SELECTED EXTRACT.
--- START ---

Word Matrix with AWK

Let’s consider an AWK script that efficiently constructs a word frequency matrix. The script takes a text file as input, where each line represents a single document. Here’s a copy-paste ready version of the script called wordstats.awk in our repo:

{
    $0 = tolower($0);            # Convert the entire line to lowercase
    gsub("[:;.,()!?-]", " ");    # Replace certain punctuation marks with spaces
    t++;
    for (w = 1; w <= NF; w++) {
        l[t, $w]++;              # Count occurrences of each word for each line
        g[$w]++;                 # Count total occurrences of each word across all lines
    }
}

END {
    for (w in g)
        if (g[w] < 10 || g[w] > 100000)
            delete g[w];          # Delete words occurring less than 10 times or more than 100,000 times
        else
            printf w " ";         # Print words that meet the frequency criteria
    print "";

    for (i = 1; i <= t; i++) {
        for (w in g)
            printf +l[i, w] " ";  # Print the frequency of each word for each line
        print "";
    }
}

In summary, the program:

  1. Converts the entire input to lowercase.
  2. Replaces certain punctuation marks with spaces.
  3. Counts the occurrences of each word for each line (l[t, $w]++).
  4. Counts the total occurrences of each word across all lines (g[$w]++).
  5. In the END block, it filters out words occurring less than 10 times or more than 100,000 times (you can adjust these values).
  6. Prints the filtered words.
  7. Prints the frequency of each word for each line.

To run this AWK script from the Linux command line with the provided input and output files, follow the steps below:

Open a terminal on your Linux system.

Navigate to the directory where the AWK script is located using the cd command. Assuming the script is at ~/corpus_utils/wordstats.awk, use the following command:

   cd ~/corpus_utils

Execute the AWK script by providing the input and output files:

   awk -f ~/corpus_utils/wordstats.awk ~/corpus_utils/examples/corpora/andersen.txt > word_matrix.txt

This command specifies the AWK script (-f wordstats.awk), the input file (~/corpus_utils/examples/corpora/andersen.txt), and directs the output to a file named word_matrix.txt. Adjust the file paths as needed based on your actual directory structure.

Once the command is executed, the word frequency matrix will be written to the specified output file (word_matrix.txt).

Word Matrix with Python

Same functionality, but with Python, so that you can integrate it easily with your workflow.


import sys
import re

# Check that both input and output filenames, as well as min and max frequencies, were provided
if len(sys.argv) != 5:
    print('Usage: python program_name.py input_file_name output_file_name min_frequency max_frequency')
    sys.exit()

--- END ---

STORED DATA.
--- START ---

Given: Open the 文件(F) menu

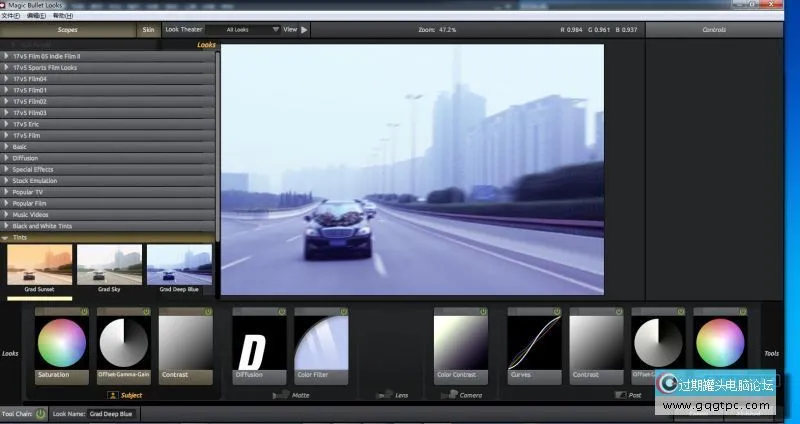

--- END ---

TASKS AND EXERCISES.
(1) List the arguments that the usage message in the word-matrix tutorial's Python code expects after the program name.
(2) Write out the part of the word-matrix tutorial from "Word Matrix with Python" up to and including "output_file_name min_frequency max_frequency')".

SOLVED PROBLEMS.
(1) input_file_name, output_file_name, min_frequency, max_frequency

(2)
Word Matrix with Python

Same functionality, but with Python, so that you can integrate it easily with your workflow.


import sys
import re

# Check that both input and output filenames, as well as min and max frequencies, were provided
if len(sys.argv) != 5:
    print('Usage: python program_name.py input_file_name output_file_name min_frequency max_frequency')